Making security work for you

In November 2006, 62 new web-based viruses and malicious software packages were identified.

Even more alarming, the growth is fuelled by organised crime and shadowy commercial ventures operating on the edge of what is seen as legitimate.

Today’s malware is more likely to have criminal, rather than disruptive, missions. And the longer it goes undetected, the more information may be extracted and the greater a company’s financial loss.

Yet malicious attacks are only one part of a highly volatile threat spectrum that has increased the cost of security to business and government by 50 per cent.

So what should businesses do.

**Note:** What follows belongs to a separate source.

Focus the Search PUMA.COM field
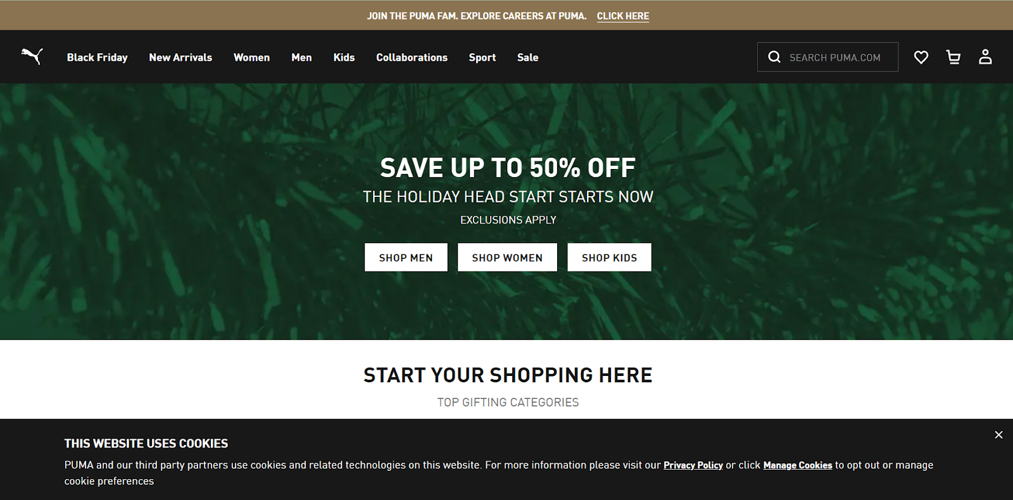The image size is (1013, 500). pos(827,57)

Security evangelist Ivan Ristic has a few simple guidelines for firms to follow.

‘Security has, in the past, been seen as a black art,’ he says. ‘It has been too technical and these are new types of threats that we have not really had a lot of experience in learning how to handle.’

Security does not have to be a difficult topic, but it does need to be viewed as a process, says Ristic.

‘Security has to become part of the way that we react with our environment, and how we respond to events,’ he says. ‘And to implement any process, everybody needs to be educated – starting with the engagement of the board and then cascading through the organisation. That way it becomes a 50-50 split between the business and technology.’

Ristic says people are the weakest point in any security system, and continuous effort needs to be applied to make people aware of security issues and their personal responsibilities. Too often, people simply focus on their job rather than the bigger picture. Security should be about process, possession and ownership, rather than technology, threats and risk.